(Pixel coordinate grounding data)
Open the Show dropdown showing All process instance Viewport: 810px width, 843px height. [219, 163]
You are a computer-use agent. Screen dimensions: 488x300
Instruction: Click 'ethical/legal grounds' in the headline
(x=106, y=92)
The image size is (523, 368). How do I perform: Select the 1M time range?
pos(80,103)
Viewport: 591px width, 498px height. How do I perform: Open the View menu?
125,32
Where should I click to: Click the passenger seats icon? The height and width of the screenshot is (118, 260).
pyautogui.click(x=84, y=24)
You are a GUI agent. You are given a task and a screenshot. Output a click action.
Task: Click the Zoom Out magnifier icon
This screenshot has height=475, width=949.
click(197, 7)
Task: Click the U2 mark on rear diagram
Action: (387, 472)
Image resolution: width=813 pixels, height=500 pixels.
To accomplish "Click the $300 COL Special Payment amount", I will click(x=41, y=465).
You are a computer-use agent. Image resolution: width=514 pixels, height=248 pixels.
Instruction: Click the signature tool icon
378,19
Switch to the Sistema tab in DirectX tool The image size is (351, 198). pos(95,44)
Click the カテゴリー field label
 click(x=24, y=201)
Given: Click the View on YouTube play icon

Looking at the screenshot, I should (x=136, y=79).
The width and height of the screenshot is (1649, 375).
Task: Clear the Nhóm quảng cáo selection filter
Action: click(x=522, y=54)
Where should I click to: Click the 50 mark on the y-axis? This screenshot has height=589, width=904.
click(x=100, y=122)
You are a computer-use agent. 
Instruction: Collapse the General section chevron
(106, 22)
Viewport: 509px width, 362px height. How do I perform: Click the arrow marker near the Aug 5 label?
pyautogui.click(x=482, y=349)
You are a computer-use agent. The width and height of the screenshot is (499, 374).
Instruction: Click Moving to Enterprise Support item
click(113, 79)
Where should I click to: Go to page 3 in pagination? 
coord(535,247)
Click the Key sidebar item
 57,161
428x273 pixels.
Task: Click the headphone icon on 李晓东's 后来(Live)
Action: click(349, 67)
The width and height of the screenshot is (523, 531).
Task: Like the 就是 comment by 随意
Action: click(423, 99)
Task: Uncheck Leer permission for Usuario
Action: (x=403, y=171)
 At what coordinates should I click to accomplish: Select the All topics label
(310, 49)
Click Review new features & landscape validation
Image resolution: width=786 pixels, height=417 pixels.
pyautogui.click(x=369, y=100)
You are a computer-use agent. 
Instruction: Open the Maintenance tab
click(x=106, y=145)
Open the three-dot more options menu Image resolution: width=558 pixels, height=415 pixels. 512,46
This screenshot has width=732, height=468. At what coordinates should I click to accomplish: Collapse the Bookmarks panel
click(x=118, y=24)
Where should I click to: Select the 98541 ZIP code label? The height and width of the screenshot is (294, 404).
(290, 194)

■ **Assignment**: Exactly as written, give the line containing "Open the three-dot" and all remaining lines of the records.

■ **Result**:
Open the three-dot more options menu Image resolution: width=558 pixels, height=415 pixels. 512,46
This screenshot has width=732, height=468. At what coordinates should I click to accomplish: Collapse the Bookmarks panel
click(x=118, y=24)
Where should I click to: Select the 98541 ZIP code label? The height and width of the screenshot is (294, 404).
(290, 194)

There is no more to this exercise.